Chipper Cash

Software Engineer II (2023-Present Full-Time • 2020-2022 Intern, Part-Time)

I have worked at Chipper full-time since August 2023 and in several internships. At Chipper I have worked with a focus on web and mobile platforms, ensuring users have a reliable experience with the application, and that mobile developers (including myself) build features with the right tools and patterns.

Some of the work I have done includes:

  • In my current role, I have implemented a visual refresh for our Virtual Cards feature in our mobile application and also introduced support for allowing users to set recurring payments across different product areas. The Virtual Cards product is one of our most used products.

    I also lead initiatives for improving the reliability of our mobile platform, including implementing an error-tracking and logging service, and optimizing client fetching and caching strategies to make the app feel fast, and to decrease server load across users (10M).

    I am also actively working with backend engineers to extend our payment functionality to the web - beyond just mobile.

More from 2020-2022
  • In 2021 Fall, and 2022 Spring I worked on CLI tools and functionality around Redux Toolkit Query HTTP API client to allow frontend teams to automatically generate APIs for interacting with our backend.

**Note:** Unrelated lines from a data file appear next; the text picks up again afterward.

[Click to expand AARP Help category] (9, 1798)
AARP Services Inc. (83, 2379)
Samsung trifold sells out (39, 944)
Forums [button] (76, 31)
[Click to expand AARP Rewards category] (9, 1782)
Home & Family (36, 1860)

    Furthermore, I designed and built a system on top of RTK Query for synchronizing application state with long-running (or asynchronous) operations using polling strategies.

  • In 2020 Fall, I built a declarative deep-linking system to allow mapping external URLs to specific screens and custom actions within the Chipper React Native mobile application.

    This project allowed for growth and marketing teams to perform targeted campaigns with continuity directly within the app.

    The system has since been widely adopted for deep-linking from push notifications, from our user messaging center, from emails to power frictionless onboarding, in-app banners and payment link features (for example, integration to allow users to receive payments from X Tips).

  • In 2020 Summer, for my first internship project, I built a web app allowing users to view receipts across different products and services offered on the platform such as P2P payments, bill payments and more.

    This was a full-stack project that involved building re-usable receipt component containers, and then custom data fetching and transformation logic for different receipt types.

BlackRock

Software Engineering Intern (2022 • 2021)

At BlackRock, I participated in two Software Engineering internships, first in 2021 and then in 2022.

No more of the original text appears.